(阅读材料)

——————————

Menu Close
Settings Close

Language and Page Formatting Options

4.5. 使用 Kerberos 为 Web 应用提供 SSO

此情景演示了如何将 Kerberos 与 JBoss EAP 搭配使用,以便为 Web 应用提供 SSO。JBoss EAP 实例已经创建,即 EAP1,它作为单机服务器运行。已将 sampleAppAsampleAppB 这两个 Web 应用部署到 EAP1。Web 应用和 EAP1 都已配置为通过 Kerberos 使用基于桌面的 SSO 进行身份验证。

4.5.1. 安全性

JBoss EAP 使用 SPNEGO 身份验证方法通过 Kerberos 提供身份验证。有关 Kerberos 和 SPNEGO 细节的更多信息,请参阅第三方 SSO 实施部分。为了使 JBoss EAP 和部署的 Web 应用能够使用 Kerberos 进行身份验证,请创建一个 kerberos-security-factory 来连接 Kerberos 服务器。同时也创建一个安全域、角色映射器和安全域,以便将角色分配给来自 Kerberos 服务器的用户。创建一个 http-authentication-factory,它使用 kerberos-security-factory 并使用安全域进行身份验证和角色分配。身份验证机制使用 SPNEGO 身份验证机制作为 exampleSpnegoDomain 公开。undertow 子系统也配置为使用 http-authentication-factory 进行身份验证。

sampleAppAsampleAppB 都配置为使用 exampleSpnegoDomain 执行身份验证并获取用户的角色以进行授权。当安全令牌无法从操作系统传递到浏览器 ,这两个应用也可以将 FORM 身份验证配置为回退身份验证机制。如果 FORM 身份验证 配置为回退,则必须配置额外的身份验证机制以及支持的安全域。此身份验证机制独立于 Kerberos 和 SPNEGO,仅需支持 FORM 身份验证。在本例中,已经为 FORM 身份验证 配置了额外的机制和支持安全域,并作为 exampleFormDomain 公开。每个应用都配置为使用 exampleFormDomain,并提供 FORM 身份验证 作为回退。每个应用程序也被配置为保护路径 /secure/*,并提供自己的角色列表来处理授权。

——————————

(数据条目)
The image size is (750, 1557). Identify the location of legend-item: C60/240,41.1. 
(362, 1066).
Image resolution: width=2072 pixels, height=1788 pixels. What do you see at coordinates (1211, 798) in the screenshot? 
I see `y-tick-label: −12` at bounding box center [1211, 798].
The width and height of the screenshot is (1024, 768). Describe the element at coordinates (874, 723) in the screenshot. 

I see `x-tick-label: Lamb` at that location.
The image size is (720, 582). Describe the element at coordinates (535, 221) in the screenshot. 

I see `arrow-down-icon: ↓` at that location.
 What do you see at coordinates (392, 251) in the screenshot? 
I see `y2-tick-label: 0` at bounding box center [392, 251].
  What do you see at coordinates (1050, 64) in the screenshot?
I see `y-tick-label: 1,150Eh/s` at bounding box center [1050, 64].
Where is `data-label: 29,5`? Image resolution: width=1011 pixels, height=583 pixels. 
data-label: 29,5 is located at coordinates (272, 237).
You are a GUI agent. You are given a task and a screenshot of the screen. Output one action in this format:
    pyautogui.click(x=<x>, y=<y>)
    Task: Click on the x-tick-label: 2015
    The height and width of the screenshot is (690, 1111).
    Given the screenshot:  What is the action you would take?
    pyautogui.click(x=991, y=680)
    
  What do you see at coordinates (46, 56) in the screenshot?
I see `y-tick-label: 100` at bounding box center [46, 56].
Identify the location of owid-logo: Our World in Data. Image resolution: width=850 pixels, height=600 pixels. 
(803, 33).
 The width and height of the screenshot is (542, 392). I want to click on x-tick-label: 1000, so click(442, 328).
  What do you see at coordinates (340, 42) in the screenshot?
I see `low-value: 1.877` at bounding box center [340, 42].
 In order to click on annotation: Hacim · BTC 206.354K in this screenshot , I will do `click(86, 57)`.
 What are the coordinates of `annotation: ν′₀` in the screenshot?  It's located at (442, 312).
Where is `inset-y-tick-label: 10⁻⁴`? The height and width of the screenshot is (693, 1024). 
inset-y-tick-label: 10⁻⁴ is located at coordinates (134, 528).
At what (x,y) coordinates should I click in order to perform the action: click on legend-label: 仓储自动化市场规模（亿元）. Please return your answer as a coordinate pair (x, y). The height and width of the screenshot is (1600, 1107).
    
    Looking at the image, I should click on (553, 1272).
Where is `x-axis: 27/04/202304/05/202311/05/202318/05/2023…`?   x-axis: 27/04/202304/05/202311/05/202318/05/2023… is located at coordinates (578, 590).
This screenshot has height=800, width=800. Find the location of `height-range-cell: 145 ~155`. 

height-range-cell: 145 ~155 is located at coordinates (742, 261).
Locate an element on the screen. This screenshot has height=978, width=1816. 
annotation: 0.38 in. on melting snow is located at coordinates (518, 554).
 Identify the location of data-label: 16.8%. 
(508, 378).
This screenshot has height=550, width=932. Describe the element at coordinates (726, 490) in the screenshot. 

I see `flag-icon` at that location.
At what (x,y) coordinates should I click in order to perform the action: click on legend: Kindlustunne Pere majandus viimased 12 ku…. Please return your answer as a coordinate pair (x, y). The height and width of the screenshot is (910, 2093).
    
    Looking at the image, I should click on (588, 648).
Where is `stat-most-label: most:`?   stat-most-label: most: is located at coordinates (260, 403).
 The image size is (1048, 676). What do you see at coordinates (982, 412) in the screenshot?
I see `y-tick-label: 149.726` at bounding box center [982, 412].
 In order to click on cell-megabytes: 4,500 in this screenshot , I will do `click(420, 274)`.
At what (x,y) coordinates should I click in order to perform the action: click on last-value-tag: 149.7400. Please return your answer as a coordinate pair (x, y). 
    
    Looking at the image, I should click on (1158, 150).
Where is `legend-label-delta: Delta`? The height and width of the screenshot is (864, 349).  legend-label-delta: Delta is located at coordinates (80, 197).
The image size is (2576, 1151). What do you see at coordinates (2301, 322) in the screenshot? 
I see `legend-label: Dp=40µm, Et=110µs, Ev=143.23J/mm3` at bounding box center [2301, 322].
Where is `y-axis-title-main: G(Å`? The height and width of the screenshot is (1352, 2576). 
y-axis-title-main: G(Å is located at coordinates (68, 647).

——————————

(题目) 将前面的阅读材料从头到尾逐字重新输入一遍。

(参考答案)
Menu Close
Settings Close

Language and Page Formatting Options

4.5. 使用 Kerberos 为 Web 应用提供 SSO

此情景演示了如何将 Kerberos 与 JBoss EAP 搭配使用,以便为 Web 应用提供 SSO。JBoss EAP 实例已经创建,即 EAP1,它作为单机服务器运行。已将 sampleAppAsampleAppB 这两个 Web 应用部署到 EAP1。Web 应用和 EAP1 都已配置为通过 Kerberos 使用基于桌面的 SSO 进行身份验证。

4.5.1. 安全性

JBoss EAP 使用 SPNEGO 身份验证方法通过 Kerberos 提供身份验证。有关 Kerberos 和 SPNEGO 细节的更多信息,请参阅第三方 SSO 实施部分。为了使 JBoss EAP 和部署的 Web 应用能够使用 Kerberos 进行身份验证,请创建一个 kerberos-security-factory 来连接 Kerberos 服务器。同时也创建一个安全域、角色映射器和安全域,以便将角色分配给来自 Kerberos 服务器的用户。创建一个 http-authentication-factory,它使用 kerberos-security-factory 并使用安全域进行身份验证和角色分配。身份验证机制使用 SPNEGO 身份验证机制作为 exampleSpnegoDomain 公开。undertow 子系统也配置为使用 http-authentication-factory 进行身份验证。

sampleAppAsampleAppB 都配置为使用 exampleSpnegoDomain 执行身份验证并获取用户的角色以进行授权。当安全令牌无法从操作系统传递到浏览器 ,这两个应用也可以将 FORM 身份验证配置为回退身份验证机制。如果 FORM 身份验证 配置为回退,则必须配置额外的身份验证机制以及支持的安全域。此身份验证机制独立于 Kerberos 和 SPNEGO,仅需支持 FORM 身份验证。在本例中,已经为 FORM 身份验证 配置了额外的机制和支持安全域,并作为 exampleFormDomain 公开。每个应用都配置为使用 exampleFormDomain,并提供 FORM 身份验证 作为回退。每个应用程序也被配置为保护路径 /secure/*,并提供自己的角色列表来处理授权。